---------- Data under study ----------
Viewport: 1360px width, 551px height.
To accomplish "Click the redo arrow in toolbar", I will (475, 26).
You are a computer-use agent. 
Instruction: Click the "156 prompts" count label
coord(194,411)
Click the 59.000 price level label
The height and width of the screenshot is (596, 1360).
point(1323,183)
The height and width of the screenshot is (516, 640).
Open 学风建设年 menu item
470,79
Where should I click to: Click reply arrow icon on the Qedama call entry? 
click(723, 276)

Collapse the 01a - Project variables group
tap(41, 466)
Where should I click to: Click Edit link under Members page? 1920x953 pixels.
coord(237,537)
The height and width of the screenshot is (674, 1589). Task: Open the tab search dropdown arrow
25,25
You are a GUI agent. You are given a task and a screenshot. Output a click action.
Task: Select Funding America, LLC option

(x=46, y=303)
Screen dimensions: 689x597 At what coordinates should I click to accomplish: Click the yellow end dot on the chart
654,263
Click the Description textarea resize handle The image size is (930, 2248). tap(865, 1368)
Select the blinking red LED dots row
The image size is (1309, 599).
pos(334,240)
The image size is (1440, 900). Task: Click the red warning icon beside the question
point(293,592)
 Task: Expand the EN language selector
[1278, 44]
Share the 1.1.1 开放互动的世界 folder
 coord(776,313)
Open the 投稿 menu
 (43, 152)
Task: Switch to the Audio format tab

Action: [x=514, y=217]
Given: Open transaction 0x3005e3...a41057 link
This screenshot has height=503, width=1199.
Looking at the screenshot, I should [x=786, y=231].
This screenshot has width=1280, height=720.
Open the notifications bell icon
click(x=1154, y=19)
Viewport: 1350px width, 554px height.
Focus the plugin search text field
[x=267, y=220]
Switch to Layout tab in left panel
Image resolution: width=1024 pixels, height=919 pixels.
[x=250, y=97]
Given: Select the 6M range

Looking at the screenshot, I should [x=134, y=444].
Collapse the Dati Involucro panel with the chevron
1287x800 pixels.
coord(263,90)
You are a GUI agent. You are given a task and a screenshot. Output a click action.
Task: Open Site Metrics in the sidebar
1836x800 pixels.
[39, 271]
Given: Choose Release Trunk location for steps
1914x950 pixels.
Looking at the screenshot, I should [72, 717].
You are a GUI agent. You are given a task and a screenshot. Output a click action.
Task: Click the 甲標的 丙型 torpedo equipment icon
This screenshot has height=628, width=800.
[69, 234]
----------
■ Exercise aim:
Only the lines from the one containing "Task: Click the 甲標的 丙型 torpedo equipment icon" through the last line of the entries above should be copied, exactly as written.

■ Response area:
Task: Click the 甲標的 丙型 torpedo equipment icon
This screenshot has height=628, width=800.
[69, 234]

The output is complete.